The 2018 paper ‘Why Is Random Testing Effective for Partition Tolerance Bugs?’ by Rupak Majumdar, Filip Niksic shows that several notions of high test coverage can be achieved with a number of tests logarithmic in the number of cases to be tested. Moreover, the tests are chosen randomly. We explain the most general construction here. The paper contains more.

A lower bound

Consider a finite set \(M\) and a set \(T\) whose elements are subsets of \(M\). We want to find a subset \(\mathcal{F}\) of \(T\) which is small and where for each \(x \in M :\exists t \in F\) st \(x \in t\) . That is, we want to find a small set of tests from \(T\) which cover all the cases in \(M\).

If we know a positive lower bound probability \(p\) over all fixed elements \(x \in M\), for which a random \(t \in T\) contains \(x\), then we can express the probability that a candidate \(\mathcal{F}_{candidate}\) satisfies the properties of \(\mathcal{F}\) in terms of \(\vert \mathcal{F}_{candidate} \vert \) and a factor logarithmic in \(\vert M \vert\).

To show this we need to remind ourselves of high school logarithms, and some straightforward probability. We’ll say a set \(S\) covers \(x\) if \(x \in S\), and we’ll abuse this language.

Proof:

Fix a subset \(\mathcal{F} \subseteq T\) chosen uniformly randomly. We know that a an element \(t \in \mathcal{F}\) covers any fixed element \(x \in M \) with probability at least \(p\) . The probability that \(x\) is not covered is therefore \(\leq 1-p\). When taken over all elements of \(\mathcal{F}\) we have \(\mathcal{P}(\mathcal{F} \text{ does not cover } x) \leq (1-p)^{\vert \mathcal{F} \vert}\).
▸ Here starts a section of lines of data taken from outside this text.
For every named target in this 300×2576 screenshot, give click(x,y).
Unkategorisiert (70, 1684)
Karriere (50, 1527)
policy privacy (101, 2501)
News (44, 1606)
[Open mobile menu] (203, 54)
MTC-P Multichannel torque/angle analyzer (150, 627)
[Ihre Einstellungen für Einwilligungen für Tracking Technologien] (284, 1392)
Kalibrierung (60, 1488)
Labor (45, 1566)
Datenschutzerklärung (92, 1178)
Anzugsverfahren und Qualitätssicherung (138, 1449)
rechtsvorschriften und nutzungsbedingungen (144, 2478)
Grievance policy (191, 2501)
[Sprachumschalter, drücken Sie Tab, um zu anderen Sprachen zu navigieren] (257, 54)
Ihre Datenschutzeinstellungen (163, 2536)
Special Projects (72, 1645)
The probability of \(\mathcal{F}\) not covering an element of \(M\) cannot be greater than the sum of probabilities of missing a single given element (union bound). So we have

\[ \mathcal{P}(\mathcal{F} \text{ does not cover } M) \leq \vert M \vert (1-p)^{\vert \mathcal{F} \vert} \]

We want to bound this

\[ \vert M \vert (1-p)^{\vert \mathcal{F} \vert} < \epsilon \]
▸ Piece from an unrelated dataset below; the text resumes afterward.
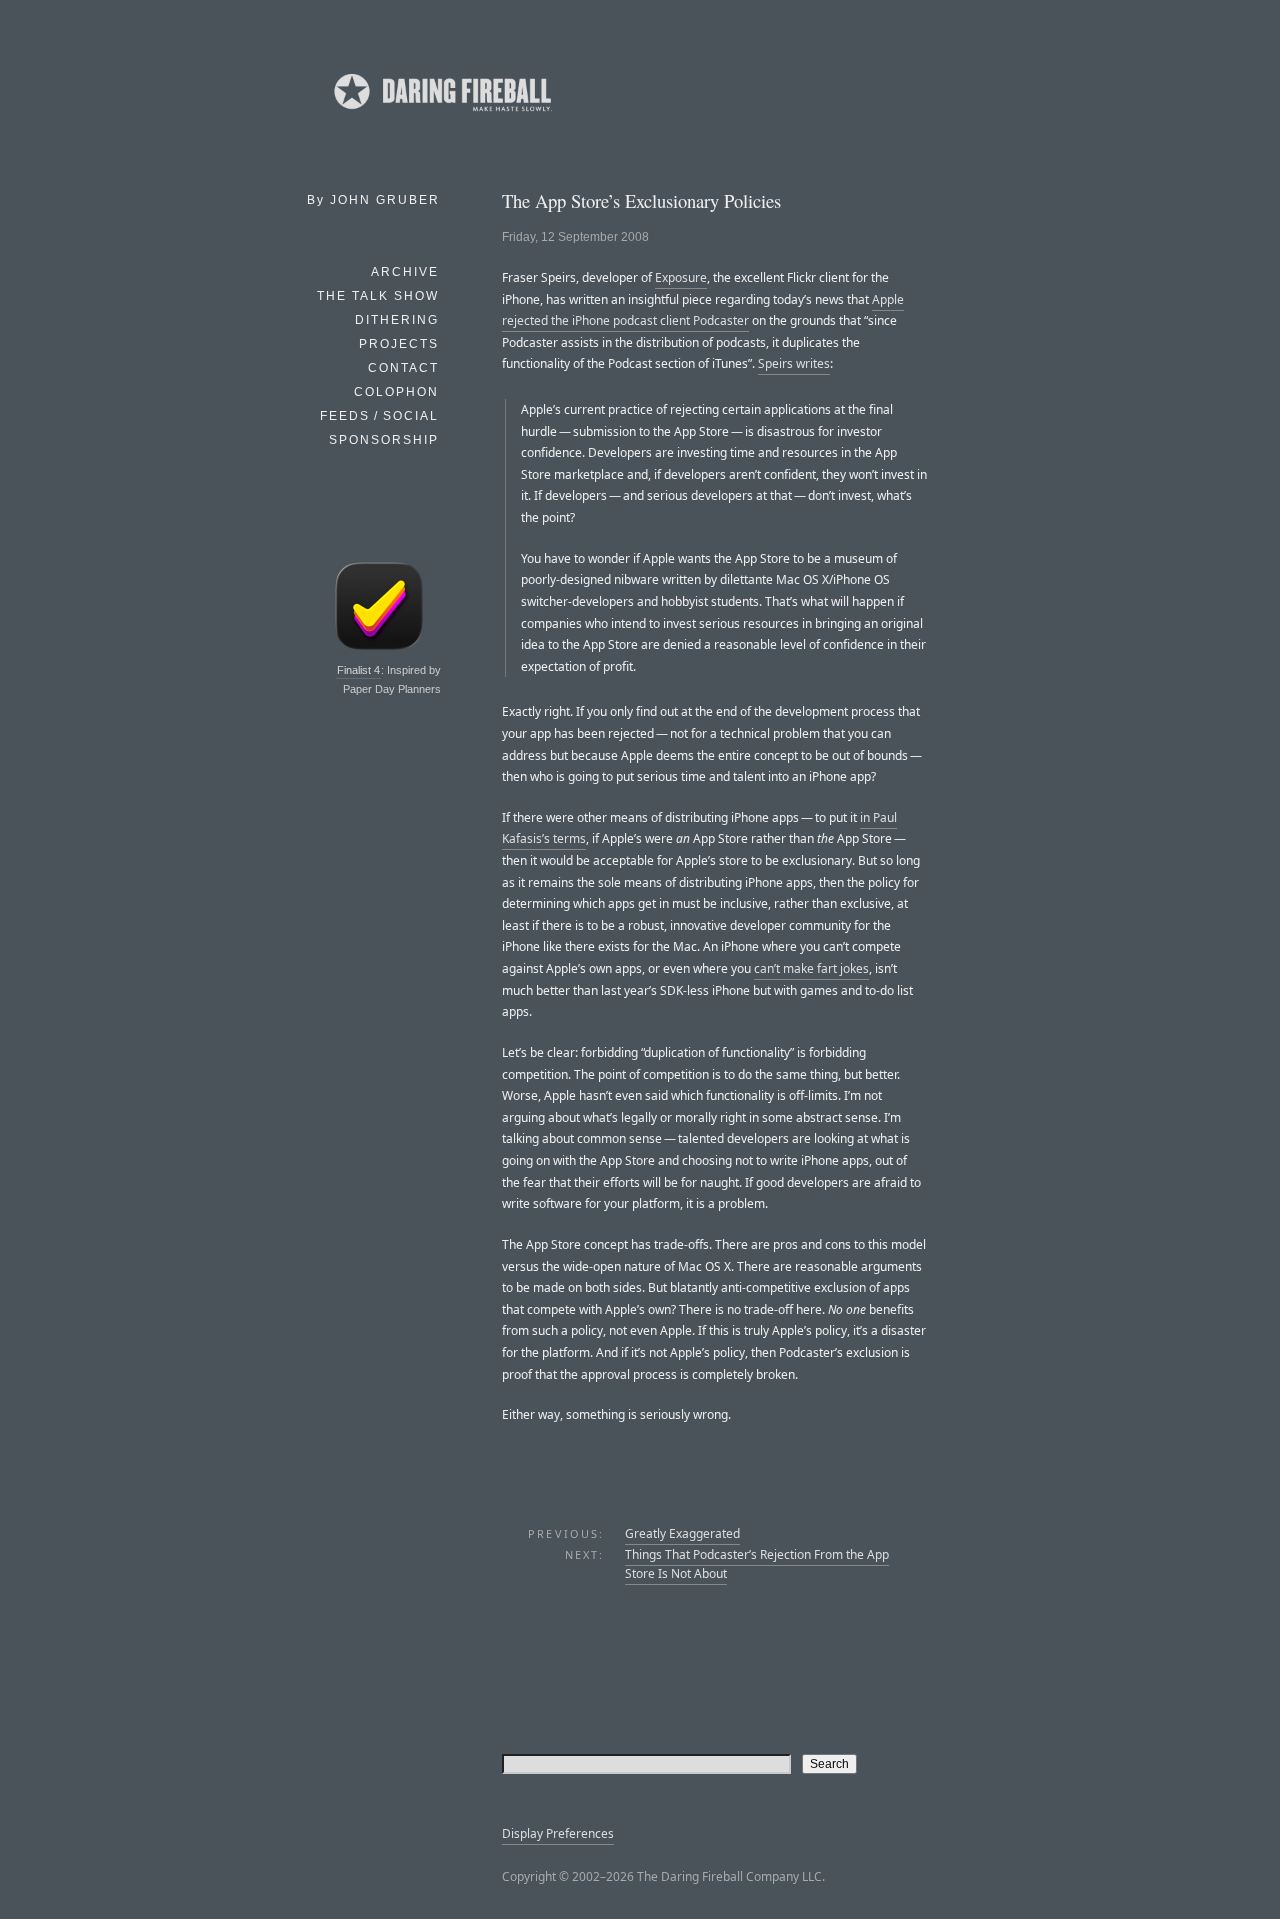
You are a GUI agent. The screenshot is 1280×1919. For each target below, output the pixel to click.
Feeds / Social (379, 416)
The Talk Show (378, 296)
in terms of \(\vert \mathcal{F} \vert \).

We have

\[ (1-p)^{\vert \mathcal{F} \vert} < \frac{\epsilon}{\vert M \vert} \]
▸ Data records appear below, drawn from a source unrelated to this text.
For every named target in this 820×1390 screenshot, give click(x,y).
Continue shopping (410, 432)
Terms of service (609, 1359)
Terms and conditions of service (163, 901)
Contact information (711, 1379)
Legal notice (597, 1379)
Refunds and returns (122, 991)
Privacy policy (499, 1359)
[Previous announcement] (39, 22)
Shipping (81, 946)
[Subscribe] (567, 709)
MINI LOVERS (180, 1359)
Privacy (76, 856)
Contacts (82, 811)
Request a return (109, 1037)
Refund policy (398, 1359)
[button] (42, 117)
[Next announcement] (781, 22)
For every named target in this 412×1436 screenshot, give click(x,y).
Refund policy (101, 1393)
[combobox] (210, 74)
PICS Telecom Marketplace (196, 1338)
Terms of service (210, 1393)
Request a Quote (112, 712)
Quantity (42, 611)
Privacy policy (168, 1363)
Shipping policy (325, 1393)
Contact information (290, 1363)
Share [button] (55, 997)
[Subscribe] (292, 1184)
and we can take logarithm of both sides base \(1-p\), which is a decreasing function so we flip the inequality.

\[ \log_{(1-p)}(\frac{\epsilon}{\vert M \vert}) < \vert \mathcal{F} \vert \]

Using the fact that for any basis \(b\) and number \(a\) we have \(e^{\log(b)\log_{b}(a)} = e^{log(a)}\) we can get back an expression using the natural logarithm

\[ \frac{\log(\epsilon) - \log(\vert M \vert)}{\log(1-p)} < \vert \mathcal{F} \vert \]

If \(p\) is sufficiently small then \(- \log(1-p) < p\) and we have the convenient

\[ \frac{\log(\vert M \vert) - \log(\epsilon)}{p} < \vert \mathcal{F} \vert \]

We obtain a relation between our desired confidence \(\epsilon\) and \(\vert \mathcal{F} \vert \), and this scales with \(\vert M \vert\) .

One way Jepsen can find bugs is by testing cases where a particular subset of network nodes of size \(k\) is distributed evenly in a \(k\)-partition of the whole network. In this case \(M\) contains all subsets of nodes with size \(k\), and \(T\) contains all \(k\)-partitions. An element of \(t \in T\) maps to an element of \(x \in M\) if all nodes in \(x\) are in a different block (partition element) of \(t\).

Takeaway

The paper says that it’s difficult to derive bounds for more ‘dynamic’ notions of testing and coverage, those involving timing and so on. For now, we probably want to follows Ashish Darbari’s advice and keep striving for better correctness than what we get from just leaving everything ‘in the hands of random seeds’.